ASSIGNMENT
Copy each line below in which the string "will" appears.

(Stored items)
====
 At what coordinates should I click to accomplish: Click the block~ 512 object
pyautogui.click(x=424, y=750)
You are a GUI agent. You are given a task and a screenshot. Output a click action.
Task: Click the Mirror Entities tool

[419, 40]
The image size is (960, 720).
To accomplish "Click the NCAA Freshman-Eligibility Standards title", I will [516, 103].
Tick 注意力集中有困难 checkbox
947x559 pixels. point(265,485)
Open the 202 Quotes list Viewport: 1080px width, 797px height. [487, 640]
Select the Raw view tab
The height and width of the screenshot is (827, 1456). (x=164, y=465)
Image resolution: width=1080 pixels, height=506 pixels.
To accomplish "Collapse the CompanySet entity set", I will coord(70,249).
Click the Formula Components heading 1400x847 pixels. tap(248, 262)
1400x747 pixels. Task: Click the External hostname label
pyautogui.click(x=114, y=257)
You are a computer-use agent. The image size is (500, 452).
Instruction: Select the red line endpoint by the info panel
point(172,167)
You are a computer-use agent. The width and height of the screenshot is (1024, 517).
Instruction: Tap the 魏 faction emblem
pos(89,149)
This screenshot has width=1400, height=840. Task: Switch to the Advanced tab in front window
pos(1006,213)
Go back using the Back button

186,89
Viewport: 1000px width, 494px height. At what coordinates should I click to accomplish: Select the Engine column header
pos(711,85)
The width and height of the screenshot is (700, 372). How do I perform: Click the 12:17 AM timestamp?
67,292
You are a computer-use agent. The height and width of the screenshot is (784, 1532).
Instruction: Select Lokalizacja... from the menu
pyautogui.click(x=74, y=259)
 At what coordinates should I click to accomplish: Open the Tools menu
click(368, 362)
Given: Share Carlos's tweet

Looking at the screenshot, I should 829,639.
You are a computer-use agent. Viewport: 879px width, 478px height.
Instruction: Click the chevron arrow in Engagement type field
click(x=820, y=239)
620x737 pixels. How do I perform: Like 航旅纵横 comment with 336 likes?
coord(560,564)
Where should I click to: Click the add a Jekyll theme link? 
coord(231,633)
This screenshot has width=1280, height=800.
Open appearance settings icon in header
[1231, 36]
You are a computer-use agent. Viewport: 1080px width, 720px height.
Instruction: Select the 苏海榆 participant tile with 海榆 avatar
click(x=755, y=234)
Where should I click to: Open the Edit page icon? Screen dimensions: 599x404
====
ANSWER BOX
To accomplish "Click the NCAA Freshman-Eligibility Standards title", I will [516, 103].
To accomplish "Collapse the CompanySet entity set", I will coord(70,249).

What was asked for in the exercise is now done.